Document passage -

★ ★ ★

Traigle v. Gulf Coast Aluminum Corp.

ELLIS, Judge:

By this suit, the Collector of Revenue of the State of Louisiana is attempting to collect $272,817.00 in corporation franchise taxes allegedly owed by Gulf Coast Aluminum Corporation, now known as Conalco, Inc. From a judgment rejecting its demands, plaintiff has appealed.

The trial judge has rendered written reasons for judgment, which adequately dispose of the various issues presented by this case, with which we agree, which we adopt as our own, and attach hereto as an appendix.

For the reasons therein set forth, the judgment of the trial court is affirmed at plaintiff’s cost.

AFFIRMED.

APPENDIX

WRITTEN REASONS FOR JUDGMENT

This matter was tried on October 30, 1979. Counsel for the plaintiff, Collector of Revenue, State of Louisiana (hereafter “Collector”) and counsel for defendants, Gulf Coast Aluminum Corporation, Consolidated Aluminum Corporation and Conalco, Inc. (hereafter collectively referred to as “GCA”) filed either or both pretrial and post trial memoranda, and this Court heard oral argument of counsel on November 20, 1979.

Pursuant to the provisions of La.R.S. 39:991 et seq. (Louisiana’s Industrial Inducement Statute), the Parish of Calcasieu (Parish) and GCA entered into agreements whereby the Parish would issue Industrial Development Bonds, the proceeds of which would be and were used to construct a manufacturing facility to be leased to GCA. The lease payments would be used to pay the principal of and interest on the bonds as they came due. The Collector has filed this suit to collect franchise tax which it maintains GCA owes. The Collector’s position, basically, is that the bond proceeds used by the Parish to construct the manufacturing facility should have been included on the books of GCA to establish its franchise tax basis. The Collector adopted various arguments: that the lease transaction was actually a sale; that the bond proceeds constitute “borrowed capital” by GCA; and, that GCA acquired a “material equity,” as that term is used in the accounting profession, in the property and lease agreement. GCA contends that it located its facility in Calca-sieu in reliance upon Louisiana’s industrial inducement package, of which R.S. 39:991 et seq. was an integral part, that the Parish properly followed the requirements of La. R.S. 39:991 et seq. in structuring the transaction and that R.S. 39:991 et seq. provides a special financing arrangement which, if correctly followed, does not result in franchise tax liability to the lessee-industry which leases from the municipality or other authorized local government issuing the bonds.

★ ★ ★

Stated task A - Reproduce the part of the court opinion that opens with the words containing "The trial judge" and closes with "November 20, 1979.".

★ ★ ★

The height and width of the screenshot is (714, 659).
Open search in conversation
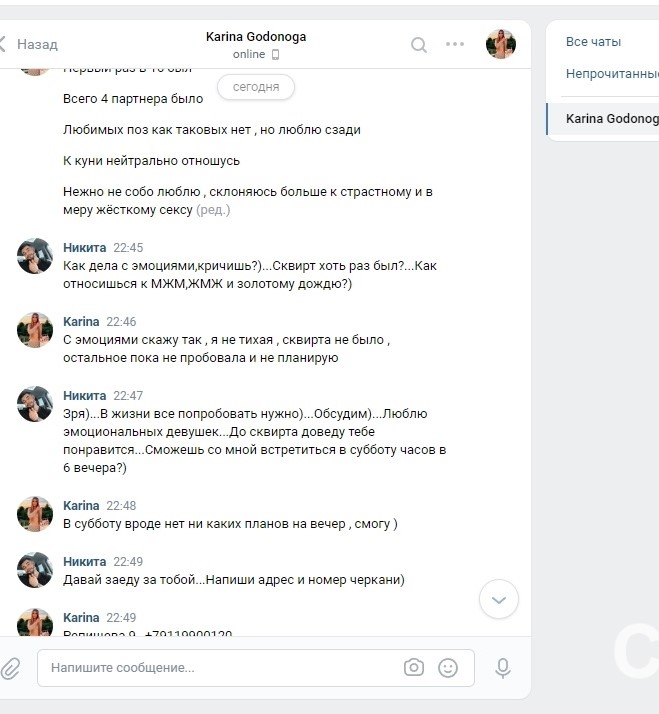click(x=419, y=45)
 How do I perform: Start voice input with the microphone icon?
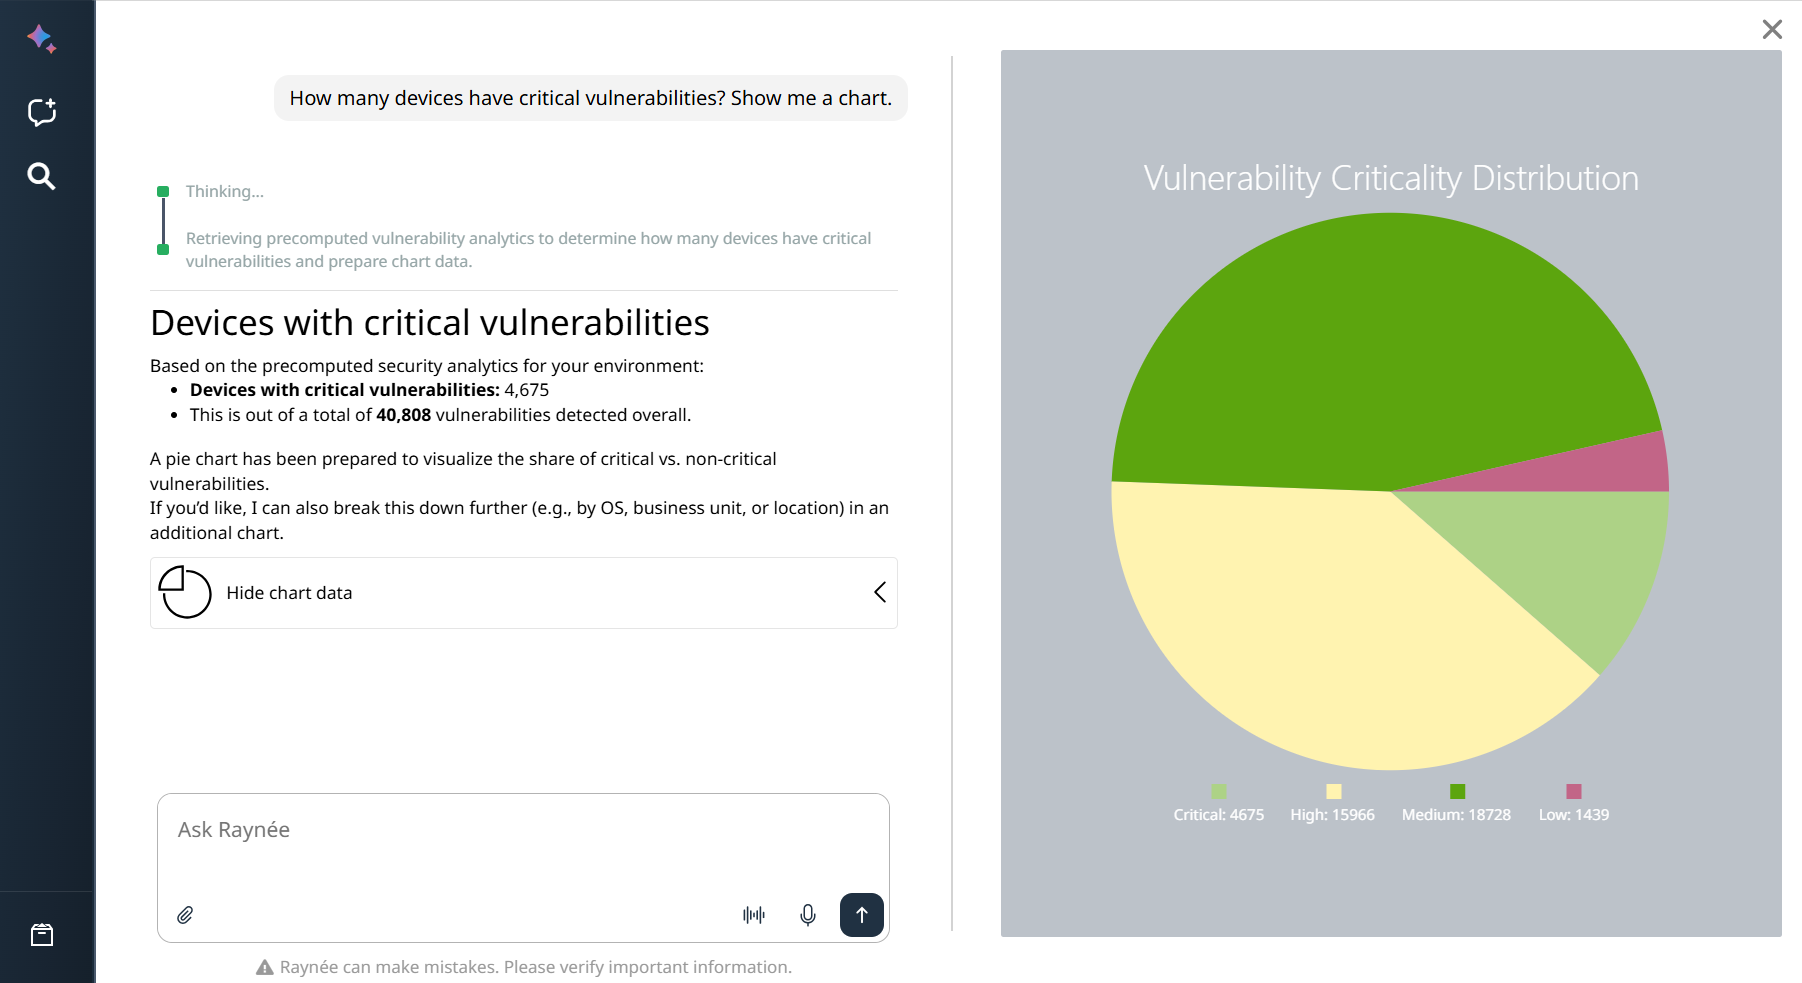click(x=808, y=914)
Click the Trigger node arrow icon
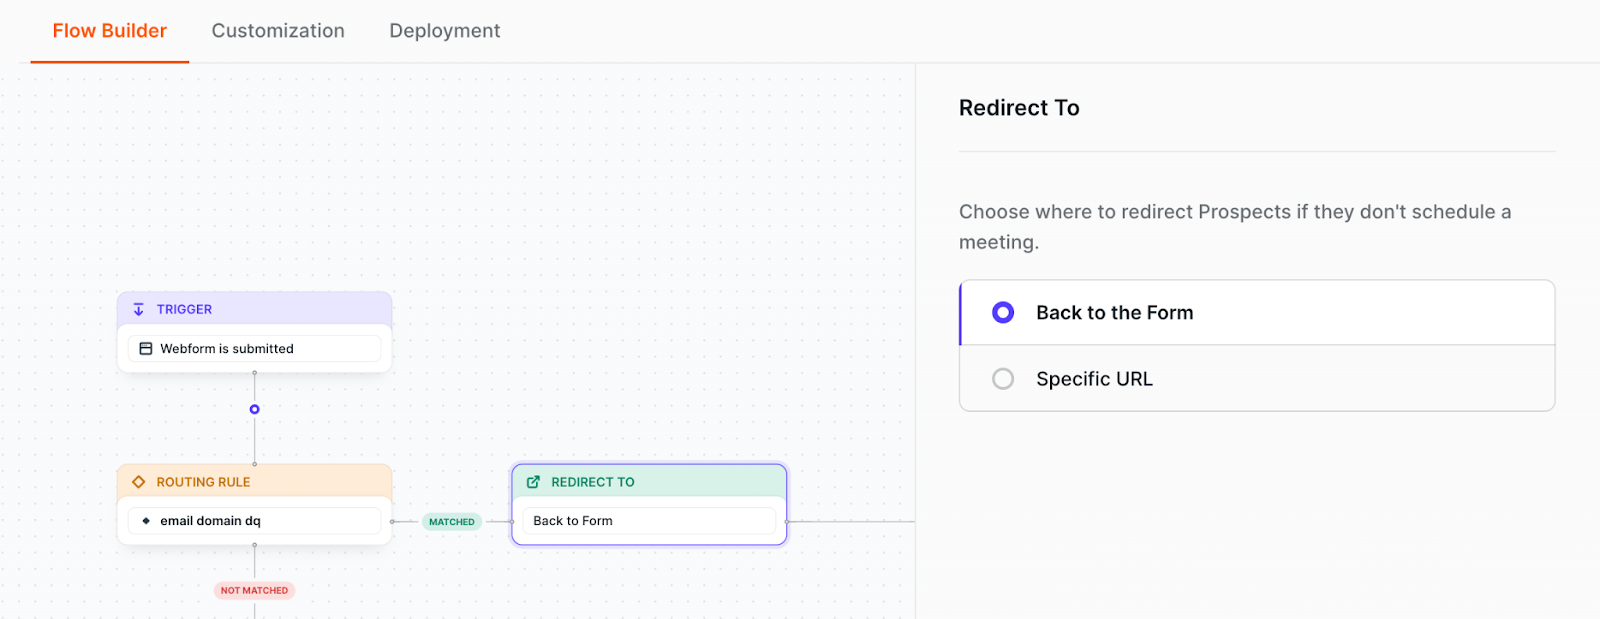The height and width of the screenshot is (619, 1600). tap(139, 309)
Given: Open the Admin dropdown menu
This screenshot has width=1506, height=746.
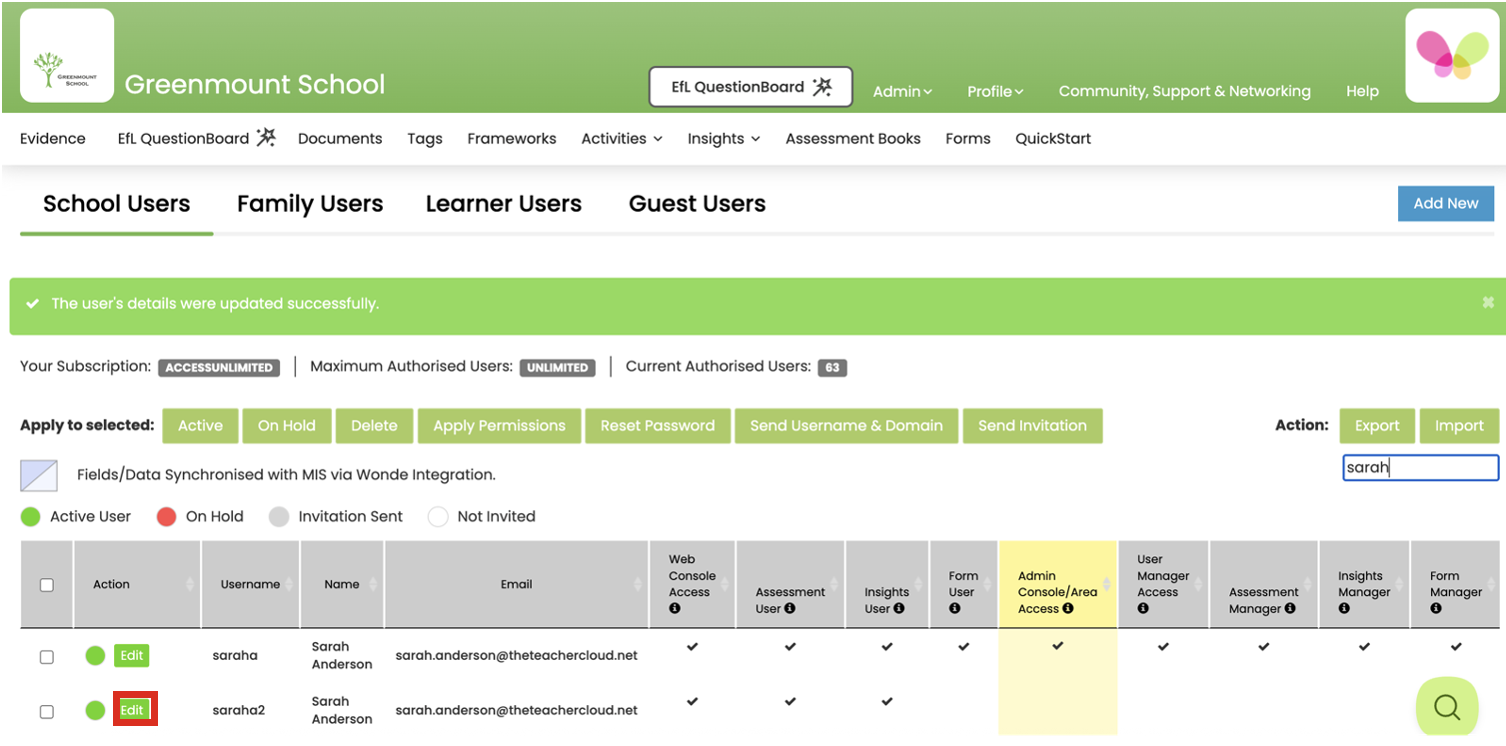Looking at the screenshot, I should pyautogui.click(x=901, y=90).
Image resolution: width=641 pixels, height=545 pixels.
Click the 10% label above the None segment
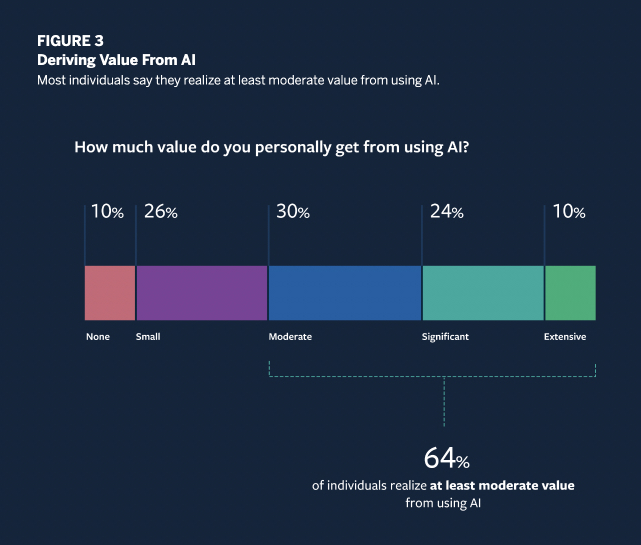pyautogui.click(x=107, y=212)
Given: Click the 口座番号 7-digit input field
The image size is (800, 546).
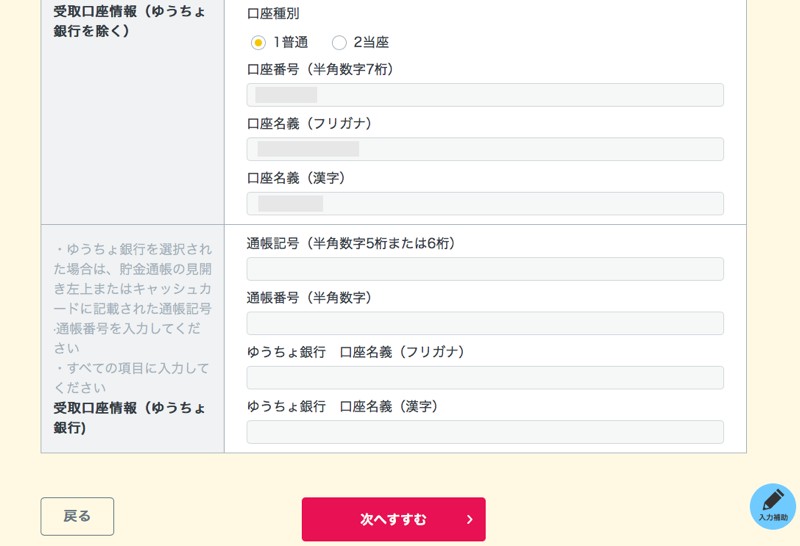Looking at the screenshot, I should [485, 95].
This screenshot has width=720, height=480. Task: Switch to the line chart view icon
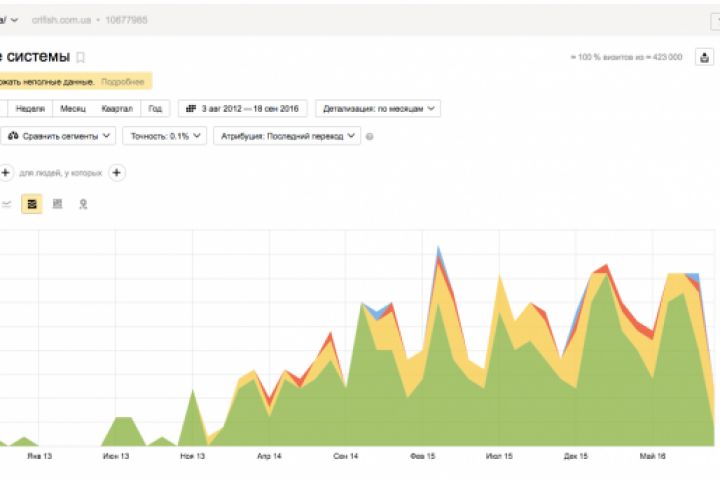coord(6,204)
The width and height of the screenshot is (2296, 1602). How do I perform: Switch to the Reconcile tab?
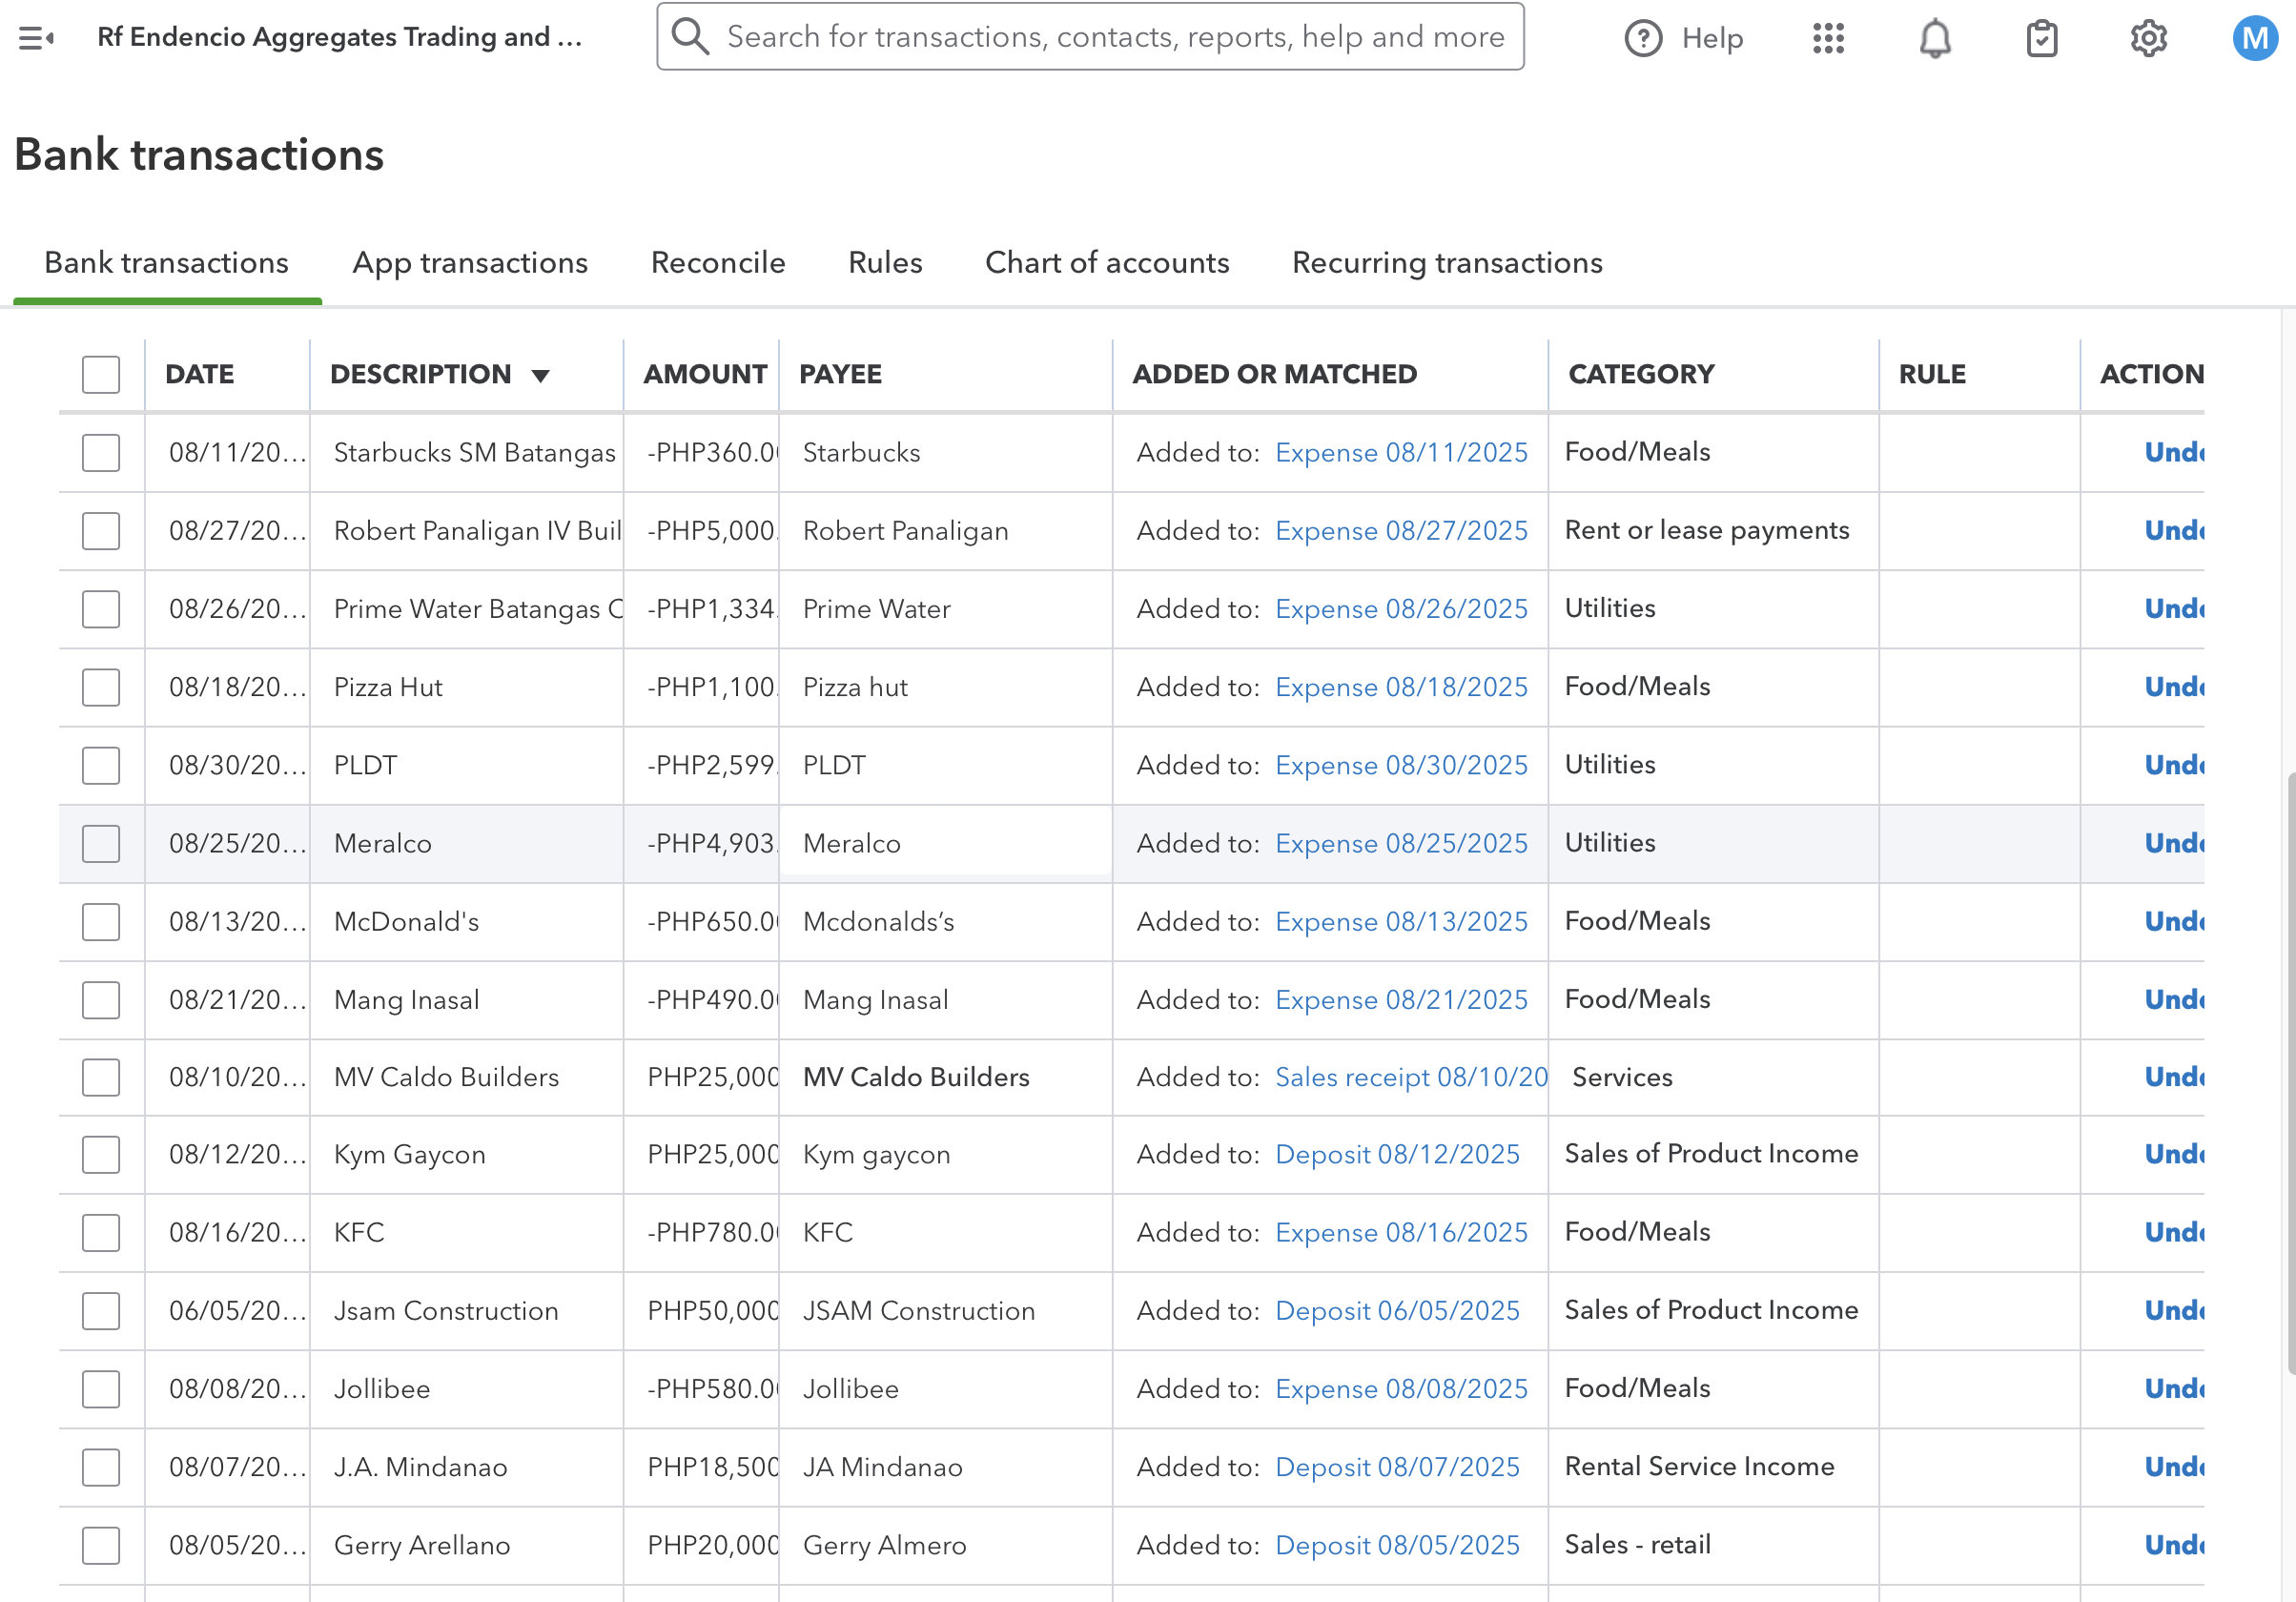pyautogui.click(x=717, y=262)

★ ★ ★

Stated task B - In the listing, edit the part that opens with the line containing "Click the Trigger node arrow icon" and closes with the line containing "pyautogui.click(x=107, y=212)" by replacing "dropdown menu" with "drop-down menu", leaving everything else unchanged. Give only those lines, and leave the pictures out.

Expected output A -
The trial judge has rendered written reasons for judgment, which adequately dispose of the various issues presented by this case, with which we agree, which we adopt as our own, and attach hereto as an appendix.

For the reasons therein set forth, the judgment of the trial court is affirmed at plaintiff’s cost.

AFFIRMED.

APPENDIX

WRITTEN REASONS FOR JUDGMENT

This matter was tried on October 30, 1979. Counsel for the plaintiff, Collector of Revenue, State of Louisiana (hereafter “Collector”) and counsel for defendants, Gulf Coast Aluminum Corporation, Consolidated Aluminum Corporation and Conalco, Inc. (hereafter collectively referred to as “GCA”) filed either or both pretrial and post trial memoranda, and this Court heard oral argument of counsel on November 20, 1979.

Expected output B -
Click the Trigger node arrow icon
The height and width of the screenshot is (619, 1600). tap(139, 309)
Given: Open the Admin drop-down menu
This screenshot has width=1506, height=746.
Looking at the screenshot, I should pyautogui.click(x=901, y=90).
Image resolution: width=641 pixels, height=545 pixels.
Click the 10% label above the None segment
pyautogui.click(x=107, y=212)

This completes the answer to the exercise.